Of course, GirlTrek was completely new to them, too, but thankfully some of them stepped out on faith with me. For 10 weeks, we met on Saturday mornings and walked in different neighborhoods around Chicago – South Shore, Morgan Park; I wanted to keep it fun and interesting every week.
After starting a team I became Chicago’s first City Captain, and I organized city-wide walk meetups. As the Movement began to grow in Chicago (and surrounding suburbs) and nationally I was able to help recruit others to later become Neighborhood Captains.
Beyond and without the titles, I’ve truly been an ambassador of GirlTrek since Day 1. Once an Organizer always an Organizer. So nearly nine years later, I’m still evangelizing the power and importance of GirlTrek to nearly every Black woman I meet. GirlTrek isn’t an organization for me, it’s a lifestyle.
How has it impacted your life?
SW: I learned about GirlTrek during what could have been one of the most crippling years of my life. My mother passed two days after Christmas in 2011 and when I read about GirlTrek in early 2012, it was right in alignment with my desire to live a healthier lifestyle. Both of my parents lived with various types of ailments and health complications and passed away fairly young. After I lost my mom, I felt like the last woman standing and I wanted to write a different health story for myself and generations ahead.

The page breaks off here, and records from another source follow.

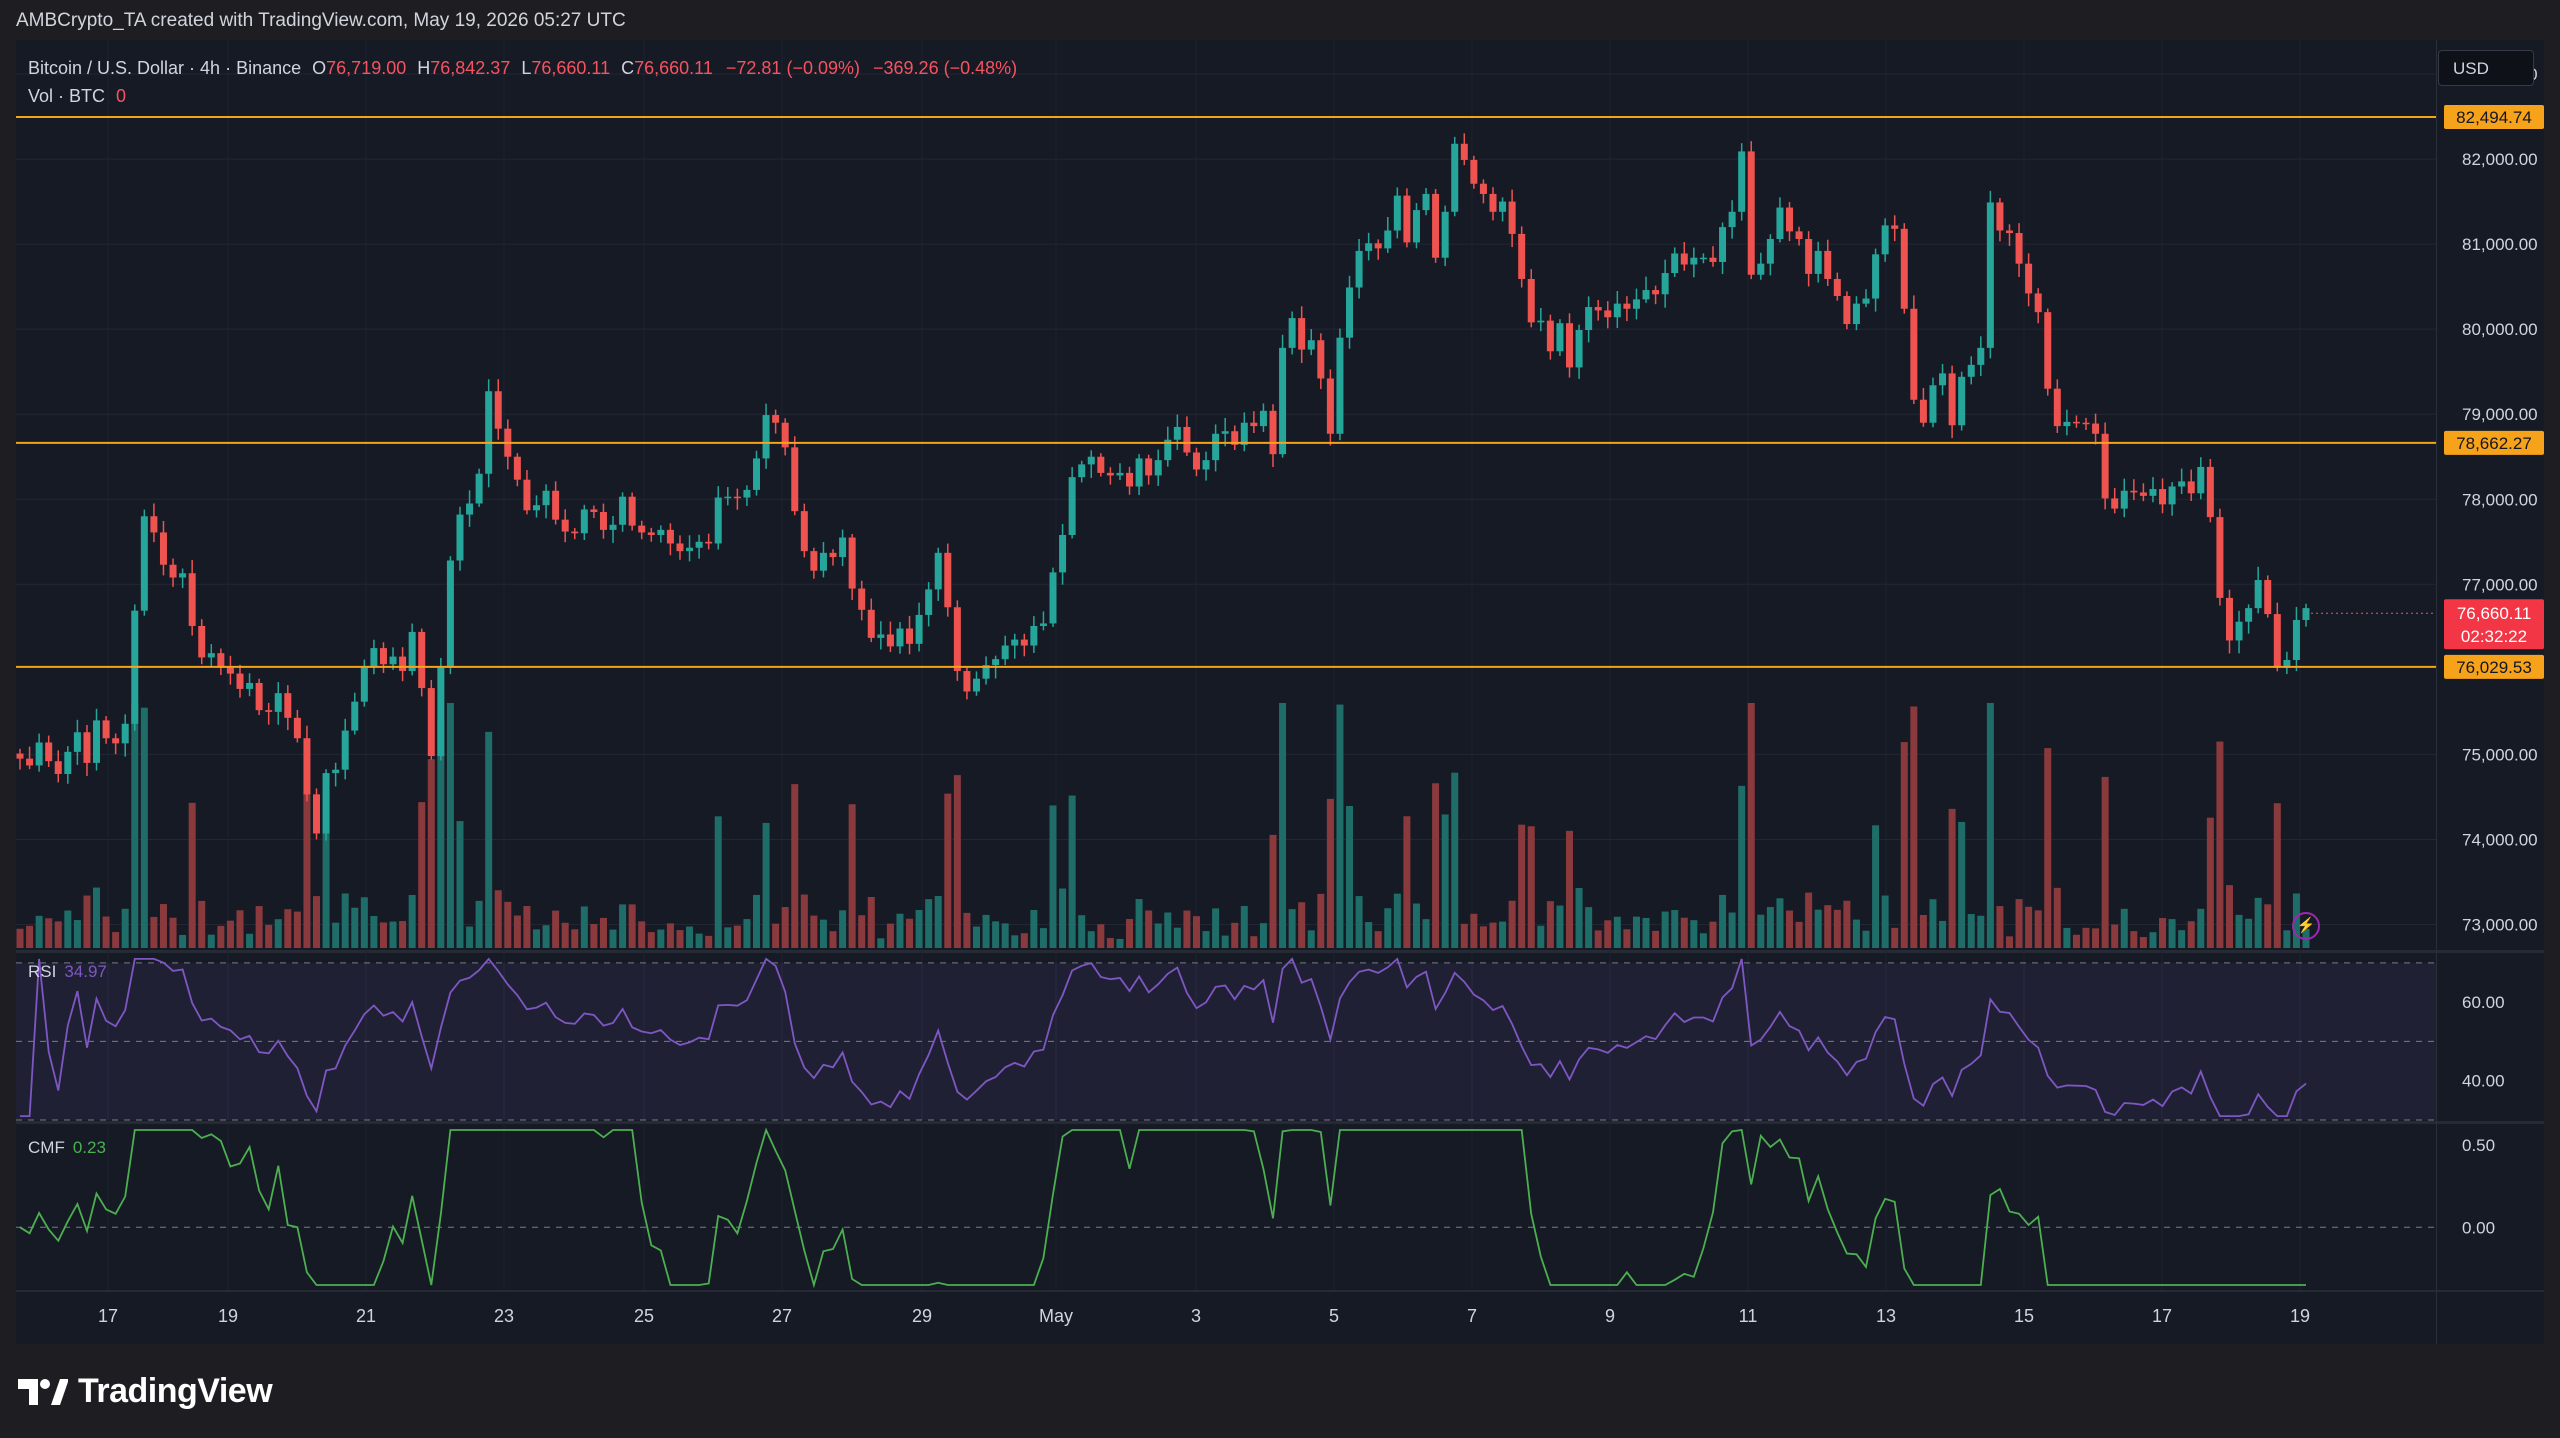 The image size is (2560, 1438). What do you see at coordinates (526, 68) in the screenshot?
I see `low-label: L` at bounding box center [526, 68].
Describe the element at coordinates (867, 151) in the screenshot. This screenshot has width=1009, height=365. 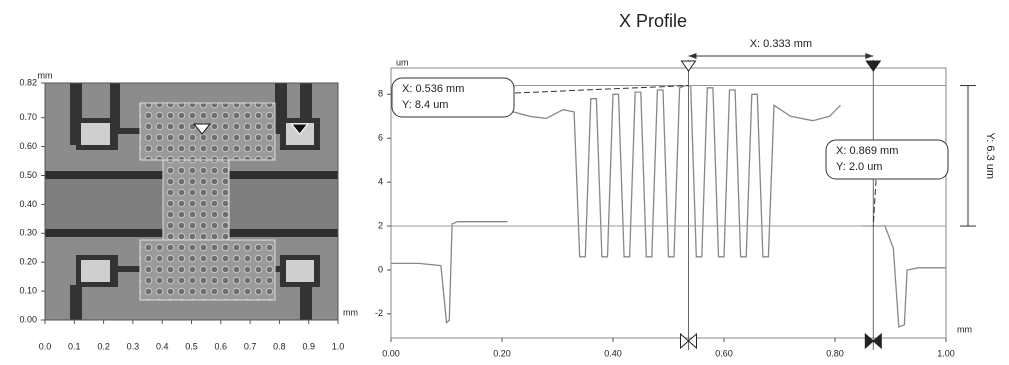
I see `cursor-x-label: X: 0.869 mm` at that location.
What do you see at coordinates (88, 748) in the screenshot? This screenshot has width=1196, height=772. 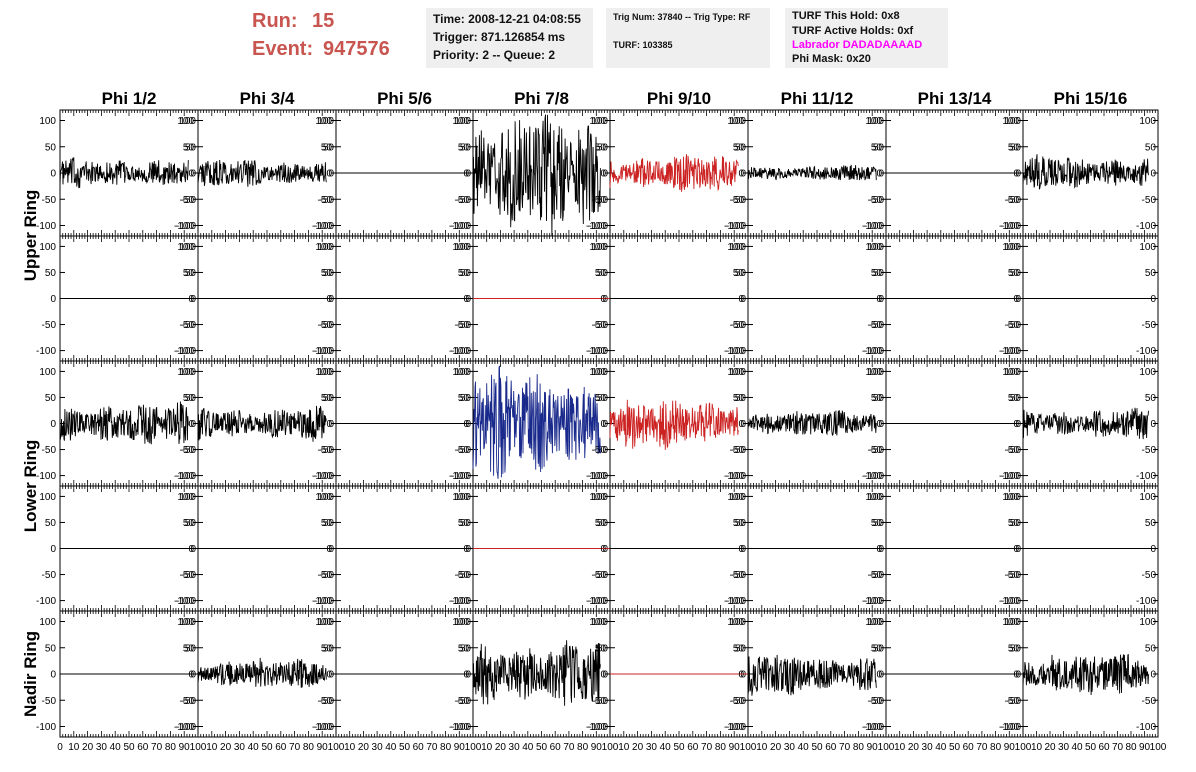 I see `x-tick-label: 20` at bounding box center [88, 748].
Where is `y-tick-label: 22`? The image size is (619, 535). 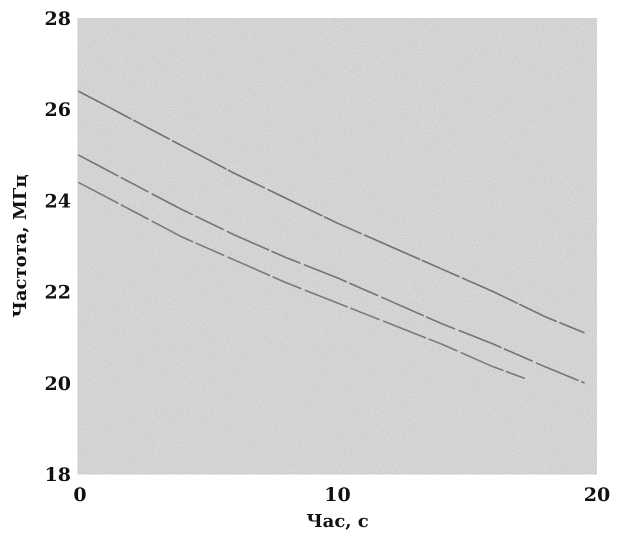 y-tick-label: 22 is located at coordinates (58, 293).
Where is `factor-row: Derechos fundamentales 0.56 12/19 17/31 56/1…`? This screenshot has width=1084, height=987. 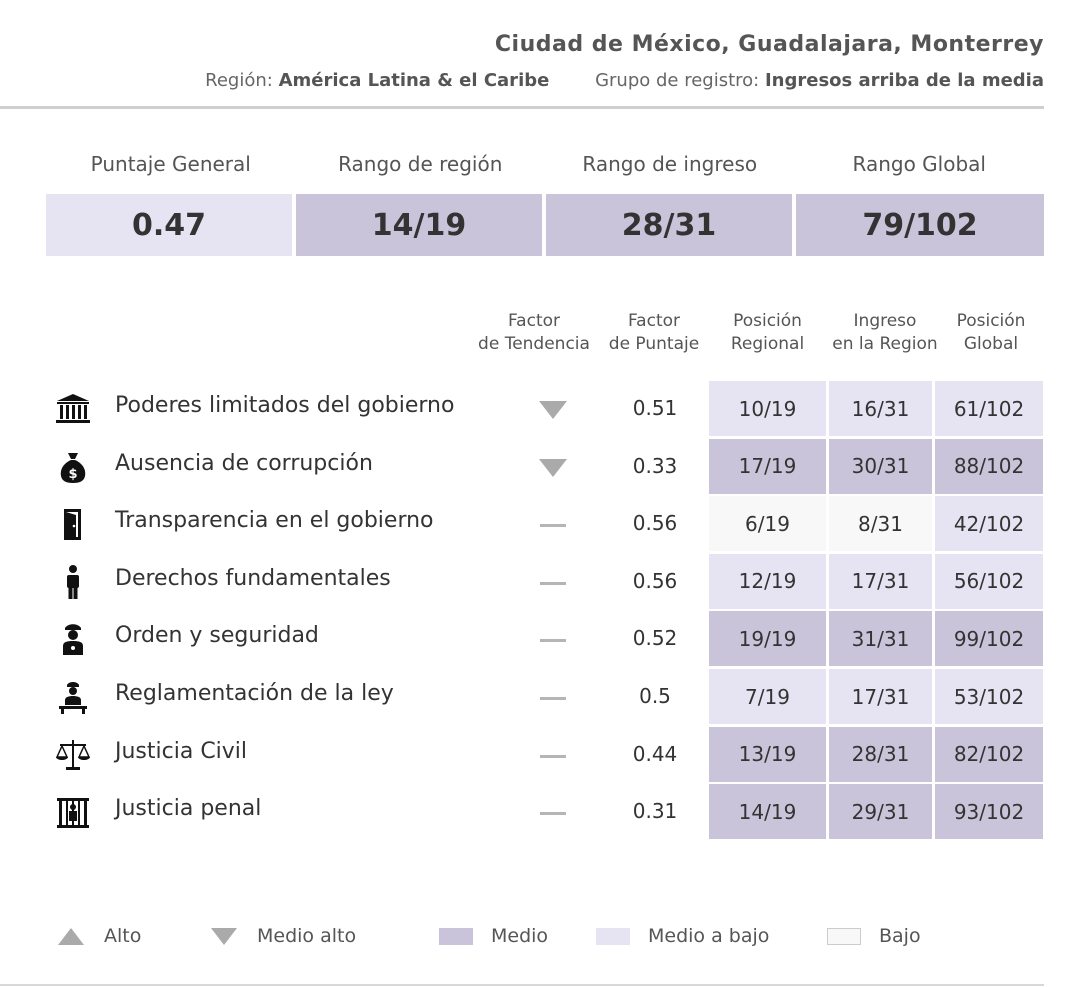
factor-row: Derechos fundamentales 0.56 12/19 17/31 56/1… is located at coordinates (542, 582).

I was grieving in 2012 (and still), but walking with GirlTrek made that first year after my mom’s death so much easier. GirlTrek is about inspiring women to ‘live their healthiest, most fulfilled lives’ and I was focused on that and tapping into my joy; not my sadness.
Through GirlTrek I’ve made friendships with women all over the country and abroad. When you read about or hear about the GirlTrek sisterhood, that is a real thing.
GirlTrek developed me as a leader and community organizer. GirlTrek invested in training me to lead and empower Black women. GirlTrek invested in my personal health goals, such as becoming a certified yoga teacher and later a certified group fitness instructor through ACE.
One of the greatest ways GirlTrek has impacted my life is inspiring me to dream and live bigger, bolder. I can’t swim, but somehow GirlTrek got me to kayak. GirlTrek had me out riding a horse in the mountains. I’ve traveled solo all over the world and part of that confidence definitely came from GirlTrek. I was part of the national team that walked 100 miles in 5 days along the Underground Railroad in 2018 and re-traced the footsteps of Harriet Tubman. This was one of the most challenging and painful things I’ve ever done. But I did it. I learned so much about myself in those five days. The journey to one million Black women walking has been a vision 10 years in the making, and Morgan and Vanessa never gave up. This shows me the impossible is always possible when you believe!
Where do you see this movement going in the future and how does it impact Chicagoans? Why important?
SW: GirlTrek may be 10 years old, but we are just getting started! One million Black women walking is the beginning, not the end. GirlTrek and the women behind it have accomplished so much already, but I see even greater happening. There is now an entire generation that has grown up seeing Black women walking in their families, in their neighborhoods. They’ve grown up seeing Black women practicing radical self-care. There are one million superheroes rocking superhero blue and our work continues. Chicago is one of GirlTrek’s key cities. The world is always watching Chicago, for the positive and the negative. When Black women in Chicago become healthier inside and out, it’s a ripple effect across the nation. Walking in Chicago – like anywhere else – isn’t just “walking.” It’s not just about exercise. Walking is a political act; always has been. The Black women of Chicago will continue to rise up and stand on the front lines to take back our communities, to take back our families, to take back our health and a health system that continues to fail us. I see EVERY Black woman walking with GirlTrek in the future.